Aufgestachelt hatten den Monarchen einige persönliche Gegner des Bayern – darunter vermutlich Erzbischof Otgar von Mainz, des Kaisers einstiger Kerkermeister, der sich wieder in allerhöchste Gunst zu schmeicheln wußte. So galten diese Länder nun als »angemaßt«. Es kam »zu einem ziemlich heftigen Streit zwischen den beiden und Ludwig mußte dem Vater alles zurückgeben« (Annales Bertiniani), worauf es denn hieß, der Bayernkönig wolle wieder »die ganze Reichshälfte jenseits des Rheins an sich reißen« (Nithardi historiarum).
Auf dem Reichstag zu Quierzy im September 838 setzte der Kaiser dem gerade fünfzehn-, doch somit volljährigen Karl eine Krone auf, was sehr ungewöhnlich und keinem seiner Stiefbrüder beim Herrschaftsantritt widerfahren war. Und Pippin von Aquitanien, seit Jahren ein treuer Parteigänger des Vaters, trat jetzt auch noch auf Karls Seite als »Bundesgenosse«. Karl erhielt weitere Gebietszuweisungen, sein Besitz wuchs und wuchs. Es kam zu einem Aufmarsch des Bayernkönigs bei Mainz – »hier der fromme Vater, dort der ungeratene Sohn«. Als aber die Ostfranken, Thüringer und Alemannen, die Ludwig der Deutsche zunächst gewonnen hatte, von ihm abfielen, alle ostfränkischen Stämme, außer den Bayern, ihn verließen, floh er nach Bayern zurück.

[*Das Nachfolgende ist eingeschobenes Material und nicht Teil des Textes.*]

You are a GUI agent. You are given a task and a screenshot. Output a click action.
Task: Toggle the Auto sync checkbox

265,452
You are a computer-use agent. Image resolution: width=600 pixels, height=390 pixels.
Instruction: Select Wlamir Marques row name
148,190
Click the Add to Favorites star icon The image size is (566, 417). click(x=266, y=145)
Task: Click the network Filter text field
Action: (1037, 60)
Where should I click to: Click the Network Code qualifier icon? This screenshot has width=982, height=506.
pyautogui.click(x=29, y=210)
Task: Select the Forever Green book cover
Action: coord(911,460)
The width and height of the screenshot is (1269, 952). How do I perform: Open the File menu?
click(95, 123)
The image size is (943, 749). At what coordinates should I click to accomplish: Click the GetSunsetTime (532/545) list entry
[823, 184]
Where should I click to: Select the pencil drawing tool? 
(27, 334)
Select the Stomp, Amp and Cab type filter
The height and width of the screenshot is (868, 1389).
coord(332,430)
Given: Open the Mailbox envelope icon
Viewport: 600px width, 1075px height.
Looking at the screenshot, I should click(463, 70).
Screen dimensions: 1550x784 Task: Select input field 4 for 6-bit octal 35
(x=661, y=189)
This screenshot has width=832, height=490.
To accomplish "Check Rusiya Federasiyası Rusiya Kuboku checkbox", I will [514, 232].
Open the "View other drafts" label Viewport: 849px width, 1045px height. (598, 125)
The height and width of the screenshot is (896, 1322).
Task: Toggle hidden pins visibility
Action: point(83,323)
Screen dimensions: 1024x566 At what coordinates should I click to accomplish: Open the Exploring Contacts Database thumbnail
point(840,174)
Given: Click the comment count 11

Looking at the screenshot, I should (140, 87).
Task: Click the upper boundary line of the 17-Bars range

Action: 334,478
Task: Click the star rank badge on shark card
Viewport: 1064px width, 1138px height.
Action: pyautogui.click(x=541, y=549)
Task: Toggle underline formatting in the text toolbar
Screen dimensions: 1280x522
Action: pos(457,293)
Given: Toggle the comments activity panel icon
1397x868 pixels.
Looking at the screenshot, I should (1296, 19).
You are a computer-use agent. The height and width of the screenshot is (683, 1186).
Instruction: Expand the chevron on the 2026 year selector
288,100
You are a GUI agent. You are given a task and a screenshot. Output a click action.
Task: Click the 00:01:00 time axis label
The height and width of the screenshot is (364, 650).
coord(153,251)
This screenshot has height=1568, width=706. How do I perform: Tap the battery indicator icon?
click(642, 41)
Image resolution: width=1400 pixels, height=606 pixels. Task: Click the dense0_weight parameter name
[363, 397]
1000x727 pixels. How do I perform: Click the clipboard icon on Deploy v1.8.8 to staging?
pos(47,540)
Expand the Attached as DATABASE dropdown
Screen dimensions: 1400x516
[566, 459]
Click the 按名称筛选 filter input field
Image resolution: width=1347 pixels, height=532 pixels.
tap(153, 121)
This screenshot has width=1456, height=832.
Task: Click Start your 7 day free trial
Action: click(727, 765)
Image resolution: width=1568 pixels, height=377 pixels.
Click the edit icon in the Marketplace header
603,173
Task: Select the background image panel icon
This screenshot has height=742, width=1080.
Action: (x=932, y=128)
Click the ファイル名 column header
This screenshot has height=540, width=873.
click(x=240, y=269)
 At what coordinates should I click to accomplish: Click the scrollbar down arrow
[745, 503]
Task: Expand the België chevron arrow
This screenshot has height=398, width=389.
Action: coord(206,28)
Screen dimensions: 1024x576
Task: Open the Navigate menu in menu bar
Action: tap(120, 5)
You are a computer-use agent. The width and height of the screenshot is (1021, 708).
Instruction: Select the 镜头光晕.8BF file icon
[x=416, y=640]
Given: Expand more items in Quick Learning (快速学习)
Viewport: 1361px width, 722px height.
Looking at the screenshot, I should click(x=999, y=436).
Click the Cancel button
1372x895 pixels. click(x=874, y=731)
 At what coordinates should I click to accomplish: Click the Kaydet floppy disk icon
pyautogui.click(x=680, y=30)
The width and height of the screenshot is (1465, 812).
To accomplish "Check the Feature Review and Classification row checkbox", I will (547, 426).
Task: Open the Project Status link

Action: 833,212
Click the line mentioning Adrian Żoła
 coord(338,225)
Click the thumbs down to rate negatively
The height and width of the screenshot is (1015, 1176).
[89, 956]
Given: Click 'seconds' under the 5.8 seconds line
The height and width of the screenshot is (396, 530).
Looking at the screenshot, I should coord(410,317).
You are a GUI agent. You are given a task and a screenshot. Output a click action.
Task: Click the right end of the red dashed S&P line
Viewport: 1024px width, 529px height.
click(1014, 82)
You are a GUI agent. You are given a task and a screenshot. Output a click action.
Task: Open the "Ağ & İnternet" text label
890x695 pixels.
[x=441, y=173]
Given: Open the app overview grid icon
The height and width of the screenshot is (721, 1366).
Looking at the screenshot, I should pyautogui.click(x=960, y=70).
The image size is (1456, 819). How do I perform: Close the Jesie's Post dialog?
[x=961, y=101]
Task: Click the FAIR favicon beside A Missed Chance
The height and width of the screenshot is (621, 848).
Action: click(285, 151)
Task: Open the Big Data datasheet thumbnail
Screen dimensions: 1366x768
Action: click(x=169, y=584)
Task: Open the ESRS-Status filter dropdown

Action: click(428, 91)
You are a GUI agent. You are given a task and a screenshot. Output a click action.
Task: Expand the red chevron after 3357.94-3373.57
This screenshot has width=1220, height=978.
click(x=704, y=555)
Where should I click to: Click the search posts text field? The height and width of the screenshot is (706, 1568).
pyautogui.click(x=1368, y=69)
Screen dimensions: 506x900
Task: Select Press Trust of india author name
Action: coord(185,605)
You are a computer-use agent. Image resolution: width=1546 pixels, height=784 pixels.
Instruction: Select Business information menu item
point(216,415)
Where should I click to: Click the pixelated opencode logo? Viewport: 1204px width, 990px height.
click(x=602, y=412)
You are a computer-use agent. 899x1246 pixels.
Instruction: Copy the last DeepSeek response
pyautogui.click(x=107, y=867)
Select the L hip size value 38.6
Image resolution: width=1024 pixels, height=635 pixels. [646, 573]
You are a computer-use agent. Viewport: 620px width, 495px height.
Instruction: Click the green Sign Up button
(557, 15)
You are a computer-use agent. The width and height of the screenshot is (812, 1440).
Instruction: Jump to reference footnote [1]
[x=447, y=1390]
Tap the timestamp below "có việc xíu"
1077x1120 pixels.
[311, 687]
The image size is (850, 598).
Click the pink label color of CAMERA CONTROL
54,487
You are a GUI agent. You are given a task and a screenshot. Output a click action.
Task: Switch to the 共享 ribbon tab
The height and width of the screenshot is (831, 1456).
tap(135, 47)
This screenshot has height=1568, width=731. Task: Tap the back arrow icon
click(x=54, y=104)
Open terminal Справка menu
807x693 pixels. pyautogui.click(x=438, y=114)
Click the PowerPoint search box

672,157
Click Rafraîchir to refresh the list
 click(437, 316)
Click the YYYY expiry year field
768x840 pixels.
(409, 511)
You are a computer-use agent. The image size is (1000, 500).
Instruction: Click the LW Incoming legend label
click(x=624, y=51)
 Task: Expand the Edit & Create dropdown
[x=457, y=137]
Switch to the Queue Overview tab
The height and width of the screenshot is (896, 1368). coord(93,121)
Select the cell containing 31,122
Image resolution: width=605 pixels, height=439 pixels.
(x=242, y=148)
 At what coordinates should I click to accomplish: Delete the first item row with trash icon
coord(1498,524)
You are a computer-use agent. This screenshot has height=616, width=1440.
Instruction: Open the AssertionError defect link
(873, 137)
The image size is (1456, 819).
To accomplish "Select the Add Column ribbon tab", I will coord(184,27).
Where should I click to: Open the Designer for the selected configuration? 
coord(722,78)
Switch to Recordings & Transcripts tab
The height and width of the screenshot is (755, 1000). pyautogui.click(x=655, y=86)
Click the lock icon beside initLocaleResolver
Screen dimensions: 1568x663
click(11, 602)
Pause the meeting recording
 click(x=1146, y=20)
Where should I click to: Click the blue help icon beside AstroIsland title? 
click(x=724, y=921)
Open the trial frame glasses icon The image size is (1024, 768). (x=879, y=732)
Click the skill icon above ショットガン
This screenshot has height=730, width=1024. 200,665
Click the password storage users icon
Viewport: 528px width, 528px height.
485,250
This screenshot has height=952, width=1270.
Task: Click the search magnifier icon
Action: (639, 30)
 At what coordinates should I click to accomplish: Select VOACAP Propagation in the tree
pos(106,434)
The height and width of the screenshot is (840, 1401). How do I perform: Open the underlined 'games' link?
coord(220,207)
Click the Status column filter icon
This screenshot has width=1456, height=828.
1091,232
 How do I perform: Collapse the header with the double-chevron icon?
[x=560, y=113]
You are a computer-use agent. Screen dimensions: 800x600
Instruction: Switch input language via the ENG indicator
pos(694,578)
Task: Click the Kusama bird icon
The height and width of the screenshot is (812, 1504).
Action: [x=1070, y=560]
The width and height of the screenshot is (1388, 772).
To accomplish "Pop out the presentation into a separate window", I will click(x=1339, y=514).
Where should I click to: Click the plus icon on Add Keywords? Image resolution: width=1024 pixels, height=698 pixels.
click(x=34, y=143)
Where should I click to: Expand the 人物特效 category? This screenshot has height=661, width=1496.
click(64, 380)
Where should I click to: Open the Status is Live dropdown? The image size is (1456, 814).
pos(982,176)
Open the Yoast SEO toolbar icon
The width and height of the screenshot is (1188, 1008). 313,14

Inzwischen war im Spätherbst 838 Pippin I., der König von Aquitanien, gestorben. Er hatte sich in seinen Urkunden »rex Aquitanorum« genannt, war schon 814 durch den Vater zum Unterkönig gemacht, 832 zwar abgesetzt, infolge einer Aussöhnung jedoch erneut mit der aquitanischen Herrschaft betraut worden, freilich ohne weitergehende Hoffnungen verwirklichen zu können. Nach seinem Tod mißachtete Ludwig der Fromme, offensichtlich gedrängt von der nur auf den Machtzuwachs ihres Sohnes bedachten Gattin, das Nachfolgerecht seiner beiden Enkel Pippin und Karl, der Pippinsöhne, deren ältester, Pippin II., gerade volljährig geworden war. Er gab Aquitanien 839 dem eigenen Sohn Karl, der dort zunächst allerdings schwer Fuß fassen konnte.